_Task details_: Please list every line of the data below that contains the string "resolution", matching case exactly.

_Data listing_:

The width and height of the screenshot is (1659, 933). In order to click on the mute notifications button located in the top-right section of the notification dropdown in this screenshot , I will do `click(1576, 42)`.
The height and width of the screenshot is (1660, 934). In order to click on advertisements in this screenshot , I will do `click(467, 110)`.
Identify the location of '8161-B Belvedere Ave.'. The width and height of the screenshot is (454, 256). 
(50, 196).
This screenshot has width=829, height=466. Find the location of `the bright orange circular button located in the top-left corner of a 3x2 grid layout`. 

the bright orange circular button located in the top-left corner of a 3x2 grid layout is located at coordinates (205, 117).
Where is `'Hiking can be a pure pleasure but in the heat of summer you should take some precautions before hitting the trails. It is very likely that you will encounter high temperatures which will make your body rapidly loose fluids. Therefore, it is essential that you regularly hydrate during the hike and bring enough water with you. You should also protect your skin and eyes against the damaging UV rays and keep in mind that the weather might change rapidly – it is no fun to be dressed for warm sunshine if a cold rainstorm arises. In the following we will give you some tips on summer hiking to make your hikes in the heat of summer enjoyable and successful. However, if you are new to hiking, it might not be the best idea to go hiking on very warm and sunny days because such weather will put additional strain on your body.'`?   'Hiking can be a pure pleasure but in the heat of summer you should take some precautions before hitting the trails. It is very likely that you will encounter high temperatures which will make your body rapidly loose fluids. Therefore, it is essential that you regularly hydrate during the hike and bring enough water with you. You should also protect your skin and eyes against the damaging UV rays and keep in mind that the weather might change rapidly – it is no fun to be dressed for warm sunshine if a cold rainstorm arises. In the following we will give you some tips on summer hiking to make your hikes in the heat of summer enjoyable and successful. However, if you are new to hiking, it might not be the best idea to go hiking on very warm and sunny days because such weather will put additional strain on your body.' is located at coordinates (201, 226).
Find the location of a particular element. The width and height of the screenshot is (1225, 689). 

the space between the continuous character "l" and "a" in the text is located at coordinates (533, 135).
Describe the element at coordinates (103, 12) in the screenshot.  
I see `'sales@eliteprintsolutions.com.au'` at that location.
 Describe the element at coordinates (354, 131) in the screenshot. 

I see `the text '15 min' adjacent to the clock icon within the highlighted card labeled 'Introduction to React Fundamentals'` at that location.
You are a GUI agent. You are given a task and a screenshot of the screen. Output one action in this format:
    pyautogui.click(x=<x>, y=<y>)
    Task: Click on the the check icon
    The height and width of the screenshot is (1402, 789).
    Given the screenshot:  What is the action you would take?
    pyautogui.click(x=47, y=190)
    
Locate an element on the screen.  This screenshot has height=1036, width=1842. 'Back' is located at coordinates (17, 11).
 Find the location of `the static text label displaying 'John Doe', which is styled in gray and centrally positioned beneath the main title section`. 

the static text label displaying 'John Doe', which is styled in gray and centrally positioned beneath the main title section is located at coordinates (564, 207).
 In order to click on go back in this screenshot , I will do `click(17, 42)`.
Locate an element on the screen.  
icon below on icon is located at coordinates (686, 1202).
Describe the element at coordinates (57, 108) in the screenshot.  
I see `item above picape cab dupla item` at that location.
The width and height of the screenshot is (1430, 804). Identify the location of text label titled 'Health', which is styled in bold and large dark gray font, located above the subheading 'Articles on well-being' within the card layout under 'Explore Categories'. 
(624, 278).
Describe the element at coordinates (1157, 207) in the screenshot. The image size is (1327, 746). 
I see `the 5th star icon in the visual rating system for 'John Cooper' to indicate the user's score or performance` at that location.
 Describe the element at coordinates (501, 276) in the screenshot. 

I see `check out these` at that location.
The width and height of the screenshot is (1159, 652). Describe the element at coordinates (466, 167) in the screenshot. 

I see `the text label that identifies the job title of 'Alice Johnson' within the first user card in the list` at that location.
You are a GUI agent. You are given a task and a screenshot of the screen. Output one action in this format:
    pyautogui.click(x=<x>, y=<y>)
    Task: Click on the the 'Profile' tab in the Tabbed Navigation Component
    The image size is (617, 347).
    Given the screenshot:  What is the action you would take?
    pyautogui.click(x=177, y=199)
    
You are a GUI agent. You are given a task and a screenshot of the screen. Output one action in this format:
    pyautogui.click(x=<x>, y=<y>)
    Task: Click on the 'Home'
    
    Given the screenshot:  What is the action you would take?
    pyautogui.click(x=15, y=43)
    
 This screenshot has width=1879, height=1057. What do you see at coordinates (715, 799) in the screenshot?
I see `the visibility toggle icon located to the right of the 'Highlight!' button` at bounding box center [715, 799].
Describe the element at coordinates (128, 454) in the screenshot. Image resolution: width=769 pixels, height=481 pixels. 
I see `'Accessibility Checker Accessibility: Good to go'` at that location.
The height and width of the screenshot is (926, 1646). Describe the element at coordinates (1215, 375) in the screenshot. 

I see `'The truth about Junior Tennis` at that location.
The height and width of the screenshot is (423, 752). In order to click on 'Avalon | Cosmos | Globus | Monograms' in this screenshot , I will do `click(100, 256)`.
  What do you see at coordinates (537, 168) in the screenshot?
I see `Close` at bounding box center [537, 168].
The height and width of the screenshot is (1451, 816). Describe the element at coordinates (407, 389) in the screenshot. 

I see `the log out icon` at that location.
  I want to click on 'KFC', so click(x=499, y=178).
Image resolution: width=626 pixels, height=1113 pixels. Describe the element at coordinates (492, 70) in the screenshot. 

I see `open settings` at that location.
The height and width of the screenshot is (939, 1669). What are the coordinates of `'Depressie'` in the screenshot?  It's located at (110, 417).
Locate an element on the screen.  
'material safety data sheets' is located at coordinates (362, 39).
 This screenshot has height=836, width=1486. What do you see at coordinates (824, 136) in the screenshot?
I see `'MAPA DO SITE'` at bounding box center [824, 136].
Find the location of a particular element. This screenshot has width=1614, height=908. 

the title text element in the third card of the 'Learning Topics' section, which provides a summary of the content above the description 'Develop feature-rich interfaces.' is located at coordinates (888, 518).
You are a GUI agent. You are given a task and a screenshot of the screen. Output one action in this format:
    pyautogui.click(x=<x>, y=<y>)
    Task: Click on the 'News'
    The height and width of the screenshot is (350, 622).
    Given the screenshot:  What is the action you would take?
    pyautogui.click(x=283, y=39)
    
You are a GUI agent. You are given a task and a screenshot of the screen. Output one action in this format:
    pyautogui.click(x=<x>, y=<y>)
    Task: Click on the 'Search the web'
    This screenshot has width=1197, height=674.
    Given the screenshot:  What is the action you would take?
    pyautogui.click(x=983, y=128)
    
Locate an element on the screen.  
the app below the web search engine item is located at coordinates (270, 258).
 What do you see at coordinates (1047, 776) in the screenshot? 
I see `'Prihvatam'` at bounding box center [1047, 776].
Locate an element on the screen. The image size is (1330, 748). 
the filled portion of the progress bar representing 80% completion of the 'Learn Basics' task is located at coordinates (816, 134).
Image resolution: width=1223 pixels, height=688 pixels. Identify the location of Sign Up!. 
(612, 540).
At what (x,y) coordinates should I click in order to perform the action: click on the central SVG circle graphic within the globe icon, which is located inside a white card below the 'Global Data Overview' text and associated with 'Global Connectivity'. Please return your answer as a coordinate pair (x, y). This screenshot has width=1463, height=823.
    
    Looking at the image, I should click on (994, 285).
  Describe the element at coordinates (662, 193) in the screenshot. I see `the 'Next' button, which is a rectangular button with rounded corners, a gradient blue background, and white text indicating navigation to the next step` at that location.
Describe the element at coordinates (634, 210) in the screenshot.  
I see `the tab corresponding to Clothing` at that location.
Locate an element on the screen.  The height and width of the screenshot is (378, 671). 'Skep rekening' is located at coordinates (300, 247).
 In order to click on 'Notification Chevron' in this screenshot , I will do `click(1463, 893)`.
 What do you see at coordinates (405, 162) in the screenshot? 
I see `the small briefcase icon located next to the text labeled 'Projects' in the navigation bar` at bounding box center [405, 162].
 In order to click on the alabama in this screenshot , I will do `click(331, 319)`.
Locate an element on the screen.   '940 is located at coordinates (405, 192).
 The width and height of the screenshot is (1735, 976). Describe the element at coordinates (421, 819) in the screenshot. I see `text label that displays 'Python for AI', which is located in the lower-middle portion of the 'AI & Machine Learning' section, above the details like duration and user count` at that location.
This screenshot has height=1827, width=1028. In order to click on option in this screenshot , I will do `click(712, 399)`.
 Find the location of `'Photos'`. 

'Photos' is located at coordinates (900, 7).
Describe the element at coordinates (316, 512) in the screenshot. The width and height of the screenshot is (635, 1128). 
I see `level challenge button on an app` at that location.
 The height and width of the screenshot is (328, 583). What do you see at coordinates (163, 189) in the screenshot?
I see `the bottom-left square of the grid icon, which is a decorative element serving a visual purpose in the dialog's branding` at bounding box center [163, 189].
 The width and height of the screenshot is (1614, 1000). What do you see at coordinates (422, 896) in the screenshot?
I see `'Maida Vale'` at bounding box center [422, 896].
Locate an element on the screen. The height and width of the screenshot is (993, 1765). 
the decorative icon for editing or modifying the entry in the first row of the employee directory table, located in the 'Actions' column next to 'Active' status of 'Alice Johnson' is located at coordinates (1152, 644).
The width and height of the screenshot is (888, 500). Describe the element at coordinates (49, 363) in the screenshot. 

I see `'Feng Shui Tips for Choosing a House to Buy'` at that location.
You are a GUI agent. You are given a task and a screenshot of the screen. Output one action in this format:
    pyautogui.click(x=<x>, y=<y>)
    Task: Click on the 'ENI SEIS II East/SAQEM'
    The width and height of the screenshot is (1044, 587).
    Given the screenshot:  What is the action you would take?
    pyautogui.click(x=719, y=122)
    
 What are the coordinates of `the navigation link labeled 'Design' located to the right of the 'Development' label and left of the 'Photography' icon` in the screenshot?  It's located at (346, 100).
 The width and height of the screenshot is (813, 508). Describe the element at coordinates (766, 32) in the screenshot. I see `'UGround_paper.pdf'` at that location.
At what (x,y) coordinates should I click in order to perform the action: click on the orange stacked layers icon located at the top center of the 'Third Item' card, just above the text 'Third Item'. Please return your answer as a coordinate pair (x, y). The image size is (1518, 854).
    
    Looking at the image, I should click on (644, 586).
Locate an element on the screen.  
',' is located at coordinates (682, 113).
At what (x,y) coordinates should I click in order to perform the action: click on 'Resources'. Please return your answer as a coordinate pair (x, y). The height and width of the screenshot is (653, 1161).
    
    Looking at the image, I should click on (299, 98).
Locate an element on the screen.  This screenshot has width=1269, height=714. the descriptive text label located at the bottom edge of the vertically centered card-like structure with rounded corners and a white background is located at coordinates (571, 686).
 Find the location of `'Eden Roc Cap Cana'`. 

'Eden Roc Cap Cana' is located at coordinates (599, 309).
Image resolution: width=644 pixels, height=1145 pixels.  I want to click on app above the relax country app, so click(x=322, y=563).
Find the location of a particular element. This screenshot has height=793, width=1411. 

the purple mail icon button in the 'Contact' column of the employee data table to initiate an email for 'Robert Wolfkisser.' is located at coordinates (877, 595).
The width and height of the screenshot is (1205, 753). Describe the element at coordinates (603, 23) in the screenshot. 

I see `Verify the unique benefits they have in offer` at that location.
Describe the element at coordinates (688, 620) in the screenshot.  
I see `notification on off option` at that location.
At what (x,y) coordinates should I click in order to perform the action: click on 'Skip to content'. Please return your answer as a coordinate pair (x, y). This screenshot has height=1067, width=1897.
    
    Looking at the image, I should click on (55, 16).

_Answer for this exercise_:
Describe the element at coordinates (128, 454) in the screenshot. Image resolution: width=769 pixels, height=481 pixels. 
Image resolution: width=626 pixels, height=1113 pixels. Describe the element at coordinates (492, 70) in the screenshot. 
Image resolution: width=1223 pixels, height=688 pixels. Identify the location of Sign Up!. 
Image resolution: width=644 pixels, height=1145 pixels.  I want to click on app above the relax country app, so click(x=322, y=563).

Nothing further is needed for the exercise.